What are the unique challenges of managing AI workloads in the cloud?

AI workloads are unpredictable: inference is non-deterministic, resource consumption can scale rapidly, and cost attribution is difficult. Training workloads are predictable but massive, with GPU-intensive runs consuming significant resources. Traditional cost frameworks often fail because they don't account for these unique patterns, leading to underestimation of costs and rapid savings decay.

How does Sedai help avoid common cloud cost management mistakes?

Sedai optimizes against live application signals, such as p95/p99 behavior, SLO boundaries, and real traffic patterns, rather than static averages. It continuously re-evaluates configurations to prevent drift and savings decay. For example, Palo Alto Networks runs over 89,000 production changes through Sedai with zero incidents, as each change is validated against actual workload requirements before being applied.

What is the attribution problem in AI cloud cost management?

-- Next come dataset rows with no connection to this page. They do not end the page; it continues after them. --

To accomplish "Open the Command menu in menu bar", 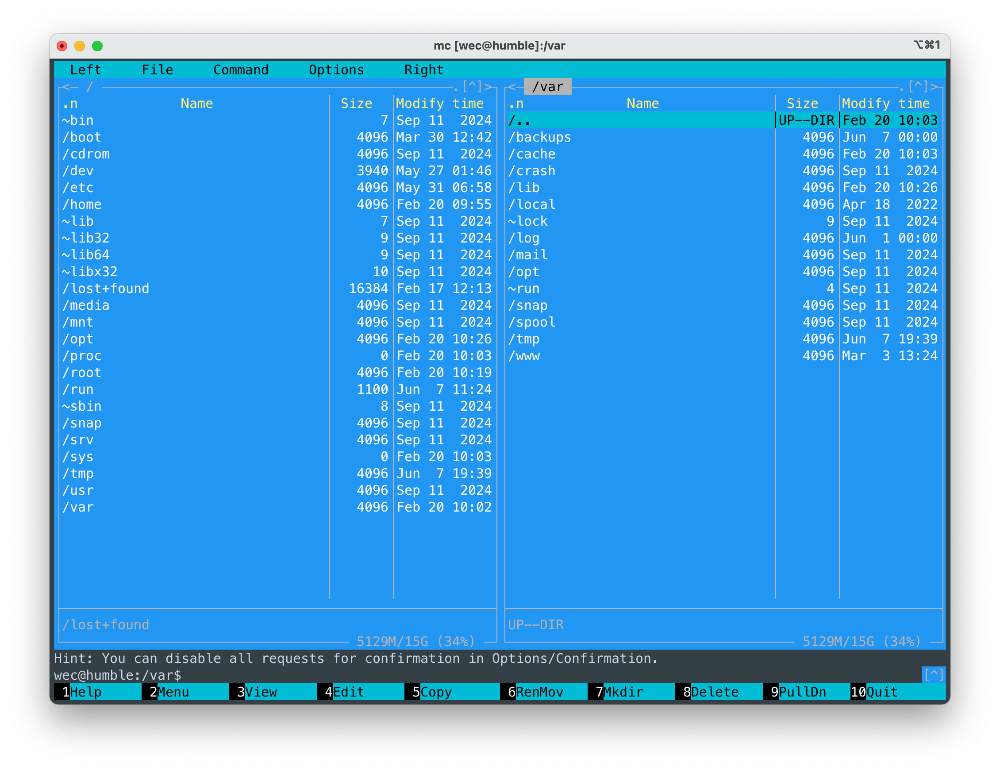I will (x=241, y=70).
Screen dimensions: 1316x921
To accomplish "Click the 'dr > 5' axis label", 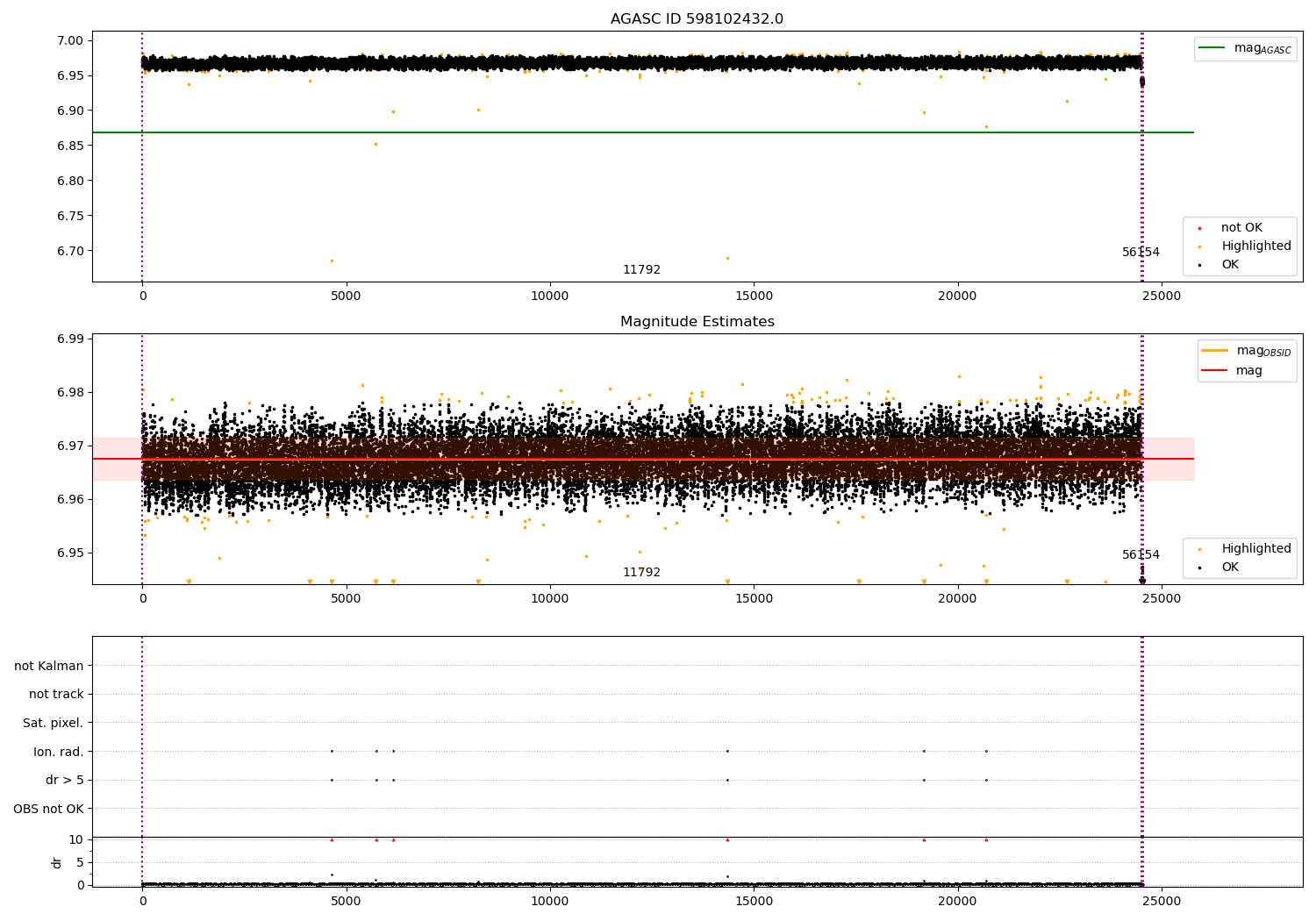I will point(65,780).
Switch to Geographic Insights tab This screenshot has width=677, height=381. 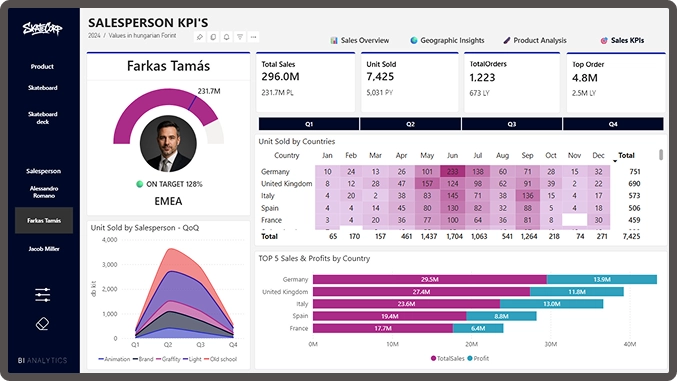[447, 40]
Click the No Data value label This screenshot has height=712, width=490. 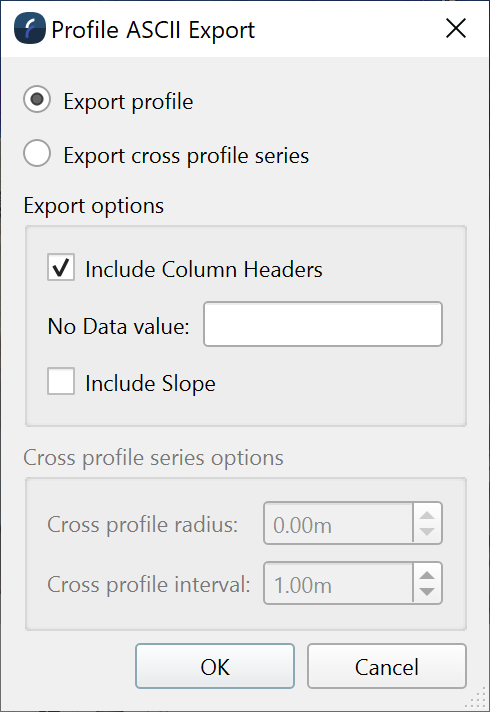pyautogui.click(x=119, y=326)
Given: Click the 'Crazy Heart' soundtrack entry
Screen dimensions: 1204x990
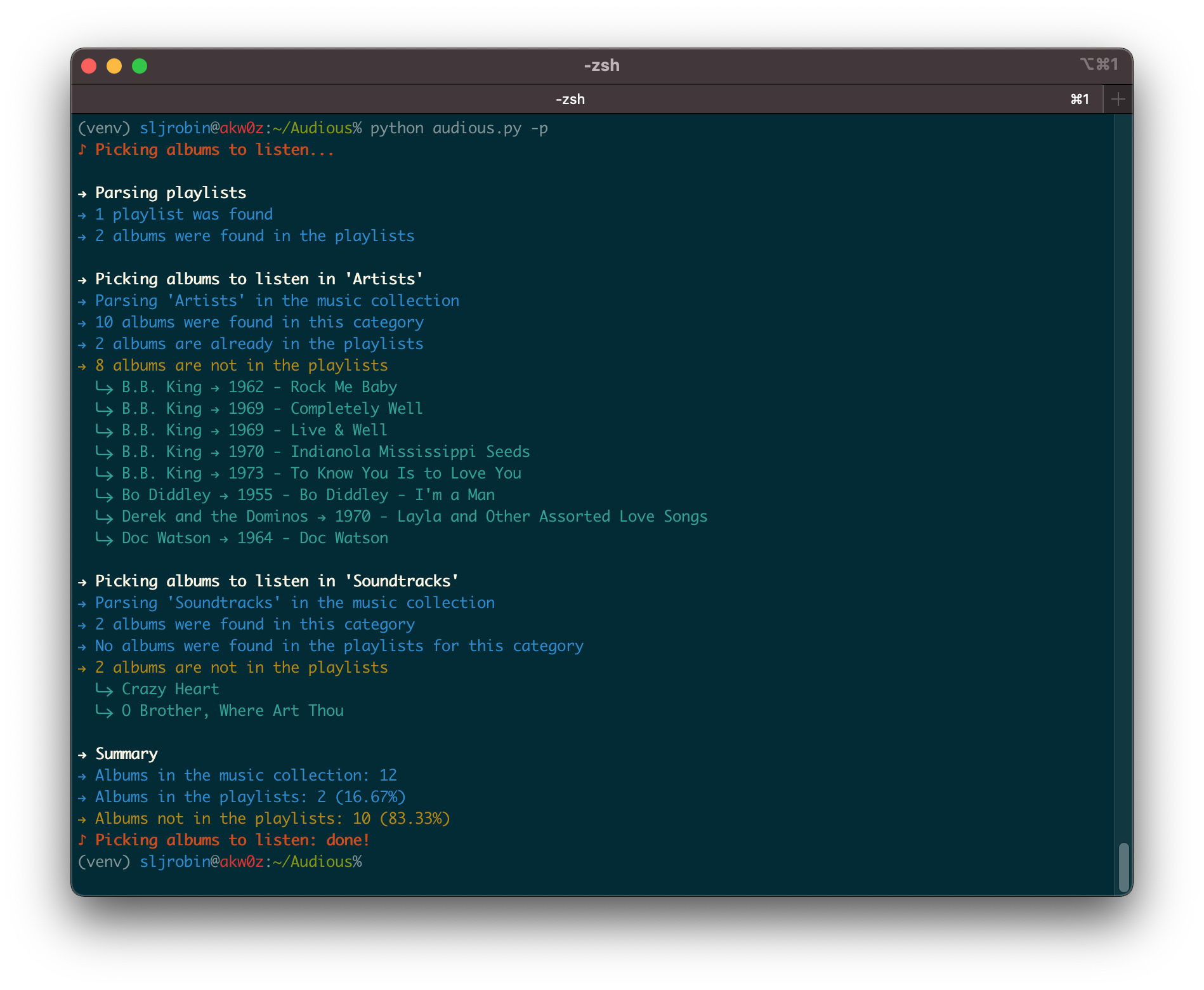Looking at the screenshot, I should [170, 689].
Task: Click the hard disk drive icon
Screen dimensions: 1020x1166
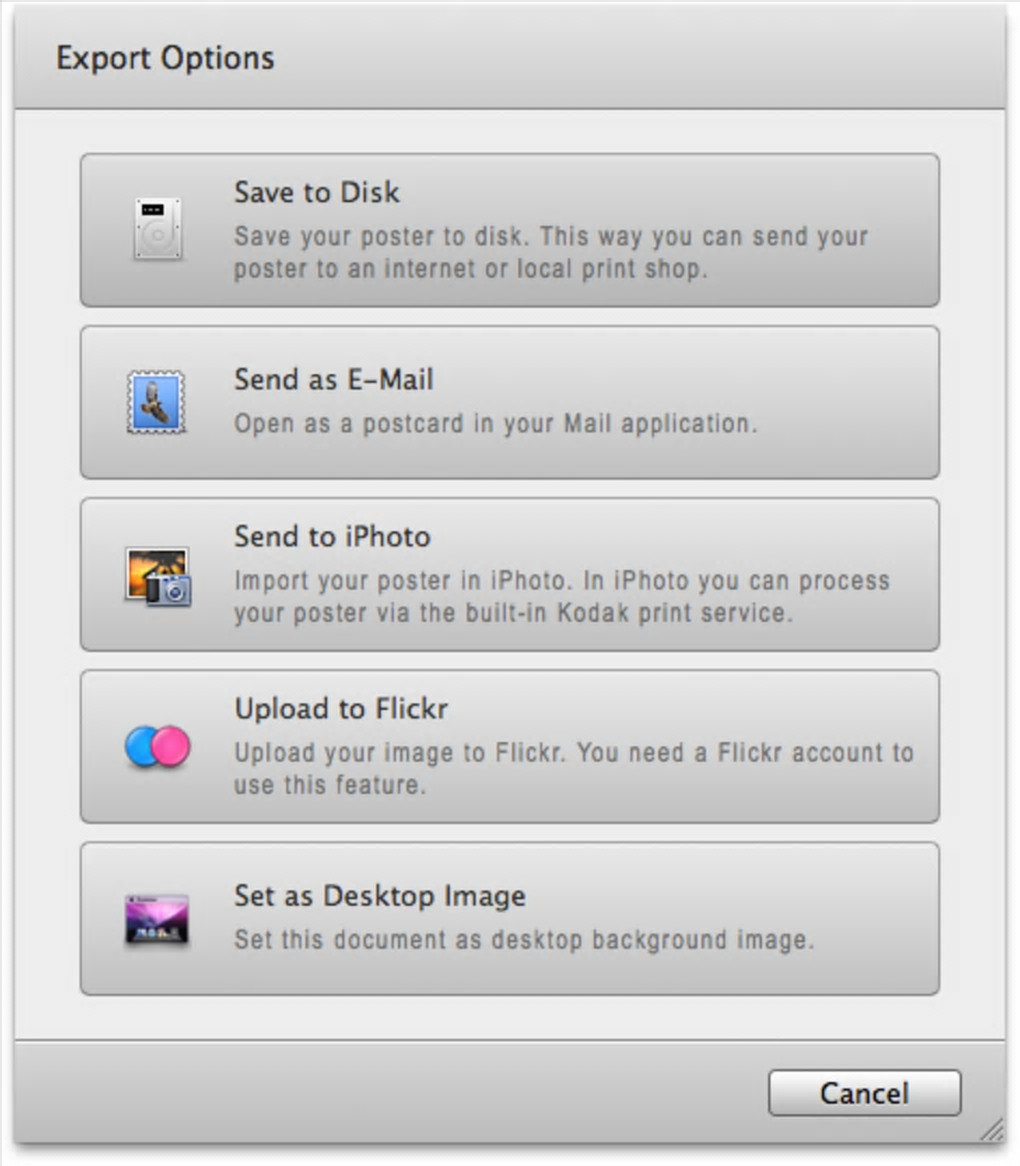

Most organizations lack cost-per-inference visibility for AI workloads. While they can see total GPU cluster costs, they often can't attribute spend to specific models, use cases, or teams. This makes it difficult to manage and optimize AI infrastructure costs effectively.

How does savings decay impact AI workloads differently?

Savings decay compounds faster for AI workloads because model updates and changing inference patterns shift behavior more frequently than traditional application releases. A GPU configuration that was cost-optimal for one model version may be over- or under-provisioned for the next, requiring continuous optimization to maintain efficiency.

What is the risk of using static configurations in dynamic cloud environments?

Static configurations fail to keep up with changing workloads, leading to wasted resources or performance issues. As workloads evolve, static settings become outdated, causing savings to decay and operational risks to increase. Continuous, dynamic optimization is necessary to maintain efficiency and reliability.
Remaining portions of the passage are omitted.